▶ [YOUR INSTRUCTIONS]:
Give again, exactly as they appear, only the lines from the one containing "Instruction: Click the Add placemark tool" through the last line of the material below.

--------------------

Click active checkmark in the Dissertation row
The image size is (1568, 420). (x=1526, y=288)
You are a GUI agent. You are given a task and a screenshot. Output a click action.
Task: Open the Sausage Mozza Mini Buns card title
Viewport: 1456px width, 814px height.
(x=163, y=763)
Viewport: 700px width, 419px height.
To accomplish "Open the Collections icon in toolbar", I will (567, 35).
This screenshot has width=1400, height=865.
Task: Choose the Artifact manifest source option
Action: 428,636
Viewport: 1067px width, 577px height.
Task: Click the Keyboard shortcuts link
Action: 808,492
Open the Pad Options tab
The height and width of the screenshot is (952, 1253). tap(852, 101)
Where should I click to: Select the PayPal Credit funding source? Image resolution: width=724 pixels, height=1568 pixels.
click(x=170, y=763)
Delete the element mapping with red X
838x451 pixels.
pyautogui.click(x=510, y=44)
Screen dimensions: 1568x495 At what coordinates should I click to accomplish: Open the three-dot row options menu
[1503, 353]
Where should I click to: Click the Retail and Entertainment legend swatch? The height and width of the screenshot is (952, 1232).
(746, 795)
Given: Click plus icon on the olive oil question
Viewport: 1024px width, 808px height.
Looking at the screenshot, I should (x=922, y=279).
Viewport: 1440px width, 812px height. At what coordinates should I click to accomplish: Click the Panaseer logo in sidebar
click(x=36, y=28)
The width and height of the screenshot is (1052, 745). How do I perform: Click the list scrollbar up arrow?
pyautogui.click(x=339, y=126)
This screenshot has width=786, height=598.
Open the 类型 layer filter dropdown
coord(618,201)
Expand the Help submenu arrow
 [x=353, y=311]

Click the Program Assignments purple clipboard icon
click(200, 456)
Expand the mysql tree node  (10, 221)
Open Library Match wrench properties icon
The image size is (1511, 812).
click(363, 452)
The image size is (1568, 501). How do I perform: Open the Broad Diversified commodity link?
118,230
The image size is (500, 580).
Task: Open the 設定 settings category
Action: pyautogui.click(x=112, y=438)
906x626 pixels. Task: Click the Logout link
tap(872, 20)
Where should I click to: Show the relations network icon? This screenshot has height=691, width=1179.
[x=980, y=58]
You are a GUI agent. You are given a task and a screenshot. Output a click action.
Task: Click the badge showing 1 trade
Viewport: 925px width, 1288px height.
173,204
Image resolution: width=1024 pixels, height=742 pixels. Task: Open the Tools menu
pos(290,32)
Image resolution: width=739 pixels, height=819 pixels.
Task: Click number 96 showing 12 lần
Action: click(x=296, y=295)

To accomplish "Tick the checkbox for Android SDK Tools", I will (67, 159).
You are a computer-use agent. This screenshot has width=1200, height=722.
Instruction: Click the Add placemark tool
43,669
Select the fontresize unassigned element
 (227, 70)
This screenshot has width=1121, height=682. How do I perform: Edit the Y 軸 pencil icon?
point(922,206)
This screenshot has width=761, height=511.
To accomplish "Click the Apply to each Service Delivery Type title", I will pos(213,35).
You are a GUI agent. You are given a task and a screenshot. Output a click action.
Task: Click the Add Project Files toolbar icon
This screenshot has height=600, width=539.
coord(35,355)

--------------------

▶ [RESULT]:
Instruction: Click the Add placemark tool
43,669
Select the fontresize unassigned element
 (227, 70)
This screenshot has width=1121, height=682. How do I perform: Edit the Y 軸 pencil icon?
point(922,206)
This screenshot has width=761, height=511.
To accomplish "Click the Apply to each Service Delivery Type title", I will pos(213,35).
You are a GUI agent. You are given a task and a screenshot. Output a click action.
Task: Click the Add Project Files toolbar icon
This screenshot has height=600, width=539.
coord(35,355)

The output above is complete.